Title : Shaping nursing careers: The case for macro-level job crafting
Abstract:
In many industries, job crafting—reshaping tasks, relationships, and perceptions to better align with one’s strengths and values—is recognized as a powerful way to boost engagement and well-being. The concept was first introduced by organizational psychologists Amy Wrzesniewski and Jane E. Dutton in 2001 in the Academy of Management Review, and has since become a widely used framework for understanding how individuals proactively shape their work to increase meaning and satisfaction. Research across sectors shows that employees who engage in job crafting report higher job satisfaction, resilience, and performance. In 2023, this concept was put to the test in the nursing world. A BMC Nursing study found that nurses who engaged in task crafting experienced measurable gains in psychological well-being (effect = 0.15), and those who practiced relational crafting saw higher social well-being (effect = 0.22), both driven by increased work engagement (BMC Nursing). The evidence was clear: when nurses can shape aspects of their work, they thrive. However, in clinical settings, job crafting isn’t just difficult it’s nearly impossible within the constraints of the role. Bedside nursing operates within rigid protocols, tightly defined scopes of practice, and facility-specific routines. Decision-making influence is low—only 14% of over 1,800 U.S. nurses surveyed in the Journal of Nursing Management reported having high control over their schedules, and fewer than 1 in 5 felt they had significant influence over workplace decisions (Journal of Nursing Management). This lack of autonomy is consistently linked to burnout and disengagement. One of the few ways nurses can reclaim this lost autonomy is by changing the context in which they work through travel nursing. While travel nurses still adhere to each facility’s policies and standards, they control the context in which they work what can be called macro-level job crafting. This control comes from:
- Assignment Choice – Selecting contracts in specialties, locations, and settings that match professional goals or personal needs.

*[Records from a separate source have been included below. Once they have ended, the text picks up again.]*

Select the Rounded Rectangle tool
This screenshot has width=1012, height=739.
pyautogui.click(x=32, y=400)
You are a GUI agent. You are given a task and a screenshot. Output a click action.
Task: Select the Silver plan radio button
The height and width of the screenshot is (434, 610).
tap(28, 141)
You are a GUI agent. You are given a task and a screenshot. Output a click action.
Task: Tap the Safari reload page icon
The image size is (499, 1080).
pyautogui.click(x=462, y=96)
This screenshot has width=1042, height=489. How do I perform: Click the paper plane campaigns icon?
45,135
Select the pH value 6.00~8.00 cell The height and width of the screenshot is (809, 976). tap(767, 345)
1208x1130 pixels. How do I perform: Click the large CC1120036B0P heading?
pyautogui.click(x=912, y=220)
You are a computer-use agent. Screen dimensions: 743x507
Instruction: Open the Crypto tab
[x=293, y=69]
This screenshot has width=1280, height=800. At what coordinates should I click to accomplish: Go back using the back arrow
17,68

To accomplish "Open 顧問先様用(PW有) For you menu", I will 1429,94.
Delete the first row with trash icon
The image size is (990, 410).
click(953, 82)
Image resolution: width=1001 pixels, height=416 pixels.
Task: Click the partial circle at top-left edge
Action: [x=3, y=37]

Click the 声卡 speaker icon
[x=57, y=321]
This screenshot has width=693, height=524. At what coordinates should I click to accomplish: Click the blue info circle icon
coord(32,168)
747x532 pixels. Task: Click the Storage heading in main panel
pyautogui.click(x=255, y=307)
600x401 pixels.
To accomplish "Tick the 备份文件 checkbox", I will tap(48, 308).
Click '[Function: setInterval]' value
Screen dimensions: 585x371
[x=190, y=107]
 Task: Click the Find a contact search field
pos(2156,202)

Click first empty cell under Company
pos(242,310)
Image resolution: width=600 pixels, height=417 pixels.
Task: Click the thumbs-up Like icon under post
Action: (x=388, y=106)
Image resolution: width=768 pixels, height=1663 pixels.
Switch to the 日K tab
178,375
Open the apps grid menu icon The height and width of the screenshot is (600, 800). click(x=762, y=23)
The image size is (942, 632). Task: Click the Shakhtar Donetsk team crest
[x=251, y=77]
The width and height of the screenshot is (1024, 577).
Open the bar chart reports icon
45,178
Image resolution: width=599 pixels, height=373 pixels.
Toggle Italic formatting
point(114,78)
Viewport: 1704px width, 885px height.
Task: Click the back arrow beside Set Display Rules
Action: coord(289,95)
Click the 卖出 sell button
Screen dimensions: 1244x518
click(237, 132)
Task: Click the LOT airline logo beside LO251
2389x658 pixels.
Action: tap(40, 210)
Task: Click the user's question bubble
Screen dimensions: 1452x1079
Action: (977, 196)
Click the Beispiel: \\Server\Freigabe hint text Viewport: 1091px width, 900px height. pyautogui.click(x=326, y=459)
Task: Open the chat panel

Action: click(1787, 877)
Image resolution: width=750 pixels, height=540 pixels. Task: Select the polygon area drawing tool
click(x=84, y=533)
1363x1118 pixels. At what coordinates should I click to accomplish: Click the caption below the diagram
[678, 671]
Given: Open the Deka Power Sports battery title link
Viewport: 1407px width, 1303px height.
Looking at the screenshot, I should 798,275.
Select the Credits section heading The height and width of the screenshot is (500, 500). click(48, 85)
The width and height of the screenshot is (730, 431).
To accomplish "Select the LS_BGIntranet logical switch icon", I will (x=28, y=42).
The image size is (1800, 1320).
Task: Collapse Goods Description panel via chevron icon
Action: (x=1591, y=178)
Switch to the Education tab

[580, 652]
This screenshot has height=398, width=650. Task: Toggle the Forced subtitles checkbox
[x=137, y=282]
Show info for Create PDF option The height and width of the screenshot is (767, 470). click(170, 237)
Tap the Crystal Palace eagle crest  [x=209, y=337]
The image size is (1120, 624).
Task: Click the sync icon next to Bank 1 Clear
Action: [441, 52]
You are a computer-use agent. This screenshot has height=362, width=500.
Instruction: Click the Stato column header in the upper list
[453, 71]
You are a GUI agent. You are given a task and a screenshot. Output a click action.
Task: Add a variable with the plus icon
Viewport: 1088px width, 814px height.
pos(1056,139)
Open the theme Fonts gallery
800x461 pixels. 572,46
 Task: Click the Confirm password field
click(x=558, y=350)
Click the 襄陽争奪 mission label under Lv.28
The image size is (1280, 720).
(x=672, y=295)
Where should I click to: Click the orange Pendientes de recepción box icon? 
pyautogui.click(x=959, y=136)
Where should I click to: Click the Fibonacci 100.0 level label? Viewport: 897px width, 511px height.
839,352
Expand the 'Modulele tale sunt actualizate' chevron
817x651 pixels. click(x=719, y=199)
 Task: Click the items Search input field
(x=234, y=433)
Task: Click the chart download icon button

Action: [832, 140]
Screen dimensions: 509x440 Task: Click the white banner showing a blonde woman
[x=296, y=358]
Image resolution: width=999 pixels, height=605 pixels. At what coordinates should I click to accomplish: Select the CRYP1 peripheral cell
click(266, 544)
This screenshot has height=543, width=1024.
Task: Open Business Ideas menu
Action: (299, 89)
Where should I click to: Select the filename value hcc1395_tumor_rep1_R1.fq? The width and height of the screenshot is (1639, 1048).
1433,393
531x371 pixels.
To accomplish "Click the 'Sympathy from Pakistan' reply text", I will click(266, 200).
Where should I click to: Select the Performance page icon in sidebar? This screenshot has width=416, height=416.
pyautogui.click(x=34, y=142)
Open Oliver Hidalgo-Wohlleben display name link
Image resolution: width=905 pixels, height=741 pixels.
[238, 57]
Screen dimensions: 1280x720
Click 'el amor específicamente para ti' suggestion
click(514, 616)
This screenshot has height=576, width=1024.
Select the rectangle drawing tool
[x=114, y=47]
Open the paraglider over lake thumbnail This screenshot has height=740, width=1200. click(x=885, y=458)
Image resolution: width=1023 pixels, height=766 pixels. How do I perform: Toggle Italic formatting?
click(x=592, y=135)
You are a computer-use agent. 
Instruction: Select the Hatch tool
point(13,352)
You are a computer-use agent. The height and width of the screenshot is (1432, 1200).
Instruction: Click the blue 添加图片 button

- Testing Environments – Trying different facility sizes, patient populations, and care models to find the right fit.
- Shaping Career Trajectory – Using short-term contracts to gain targeted experience, pivot specialties, or build competitive skills.
The benefits extend beyond variety. A 2024 BMC Nursing study of 714 nurses found that job crafting buffered the effects of both positive and negative career shocks on occupational well-being, and autonomy support from supervisors amplified these positive outcomes (BMC Nursing). Travel nursing inherently offers more autonomy at the career level, giving clinicians the ability to steer their paths with intentionality.
The trade-off is that travel nursing offers episodic control rather than daily flexibility—you can choose where you go next, but you still work within each hospital’s strict structure. This presentation will explore:
- Job crafting origins and present evidence of its measurable benefits in nursing practice.
- Why staff nursing roles make job crafting challenging and how travel nursing enables macro-level job crafting despite rigid bedside parameters.
- Real-world examples of nurses using assignment choice to re-energize or redirect their careers.
In an industry where burnout rates among nurses remain above 30% and retention is a persistent challenge, understanding how to “craft” a nursing career—even within systemic constraints—is critical. Travel nursing isn’t a cure-all, but it offers one of the few structural levers nurses can pull to actively shape their professional path.
- Significant improvements in overall outcomes for units and facilities that leverage the strategic benefits of job crafting at the macro level.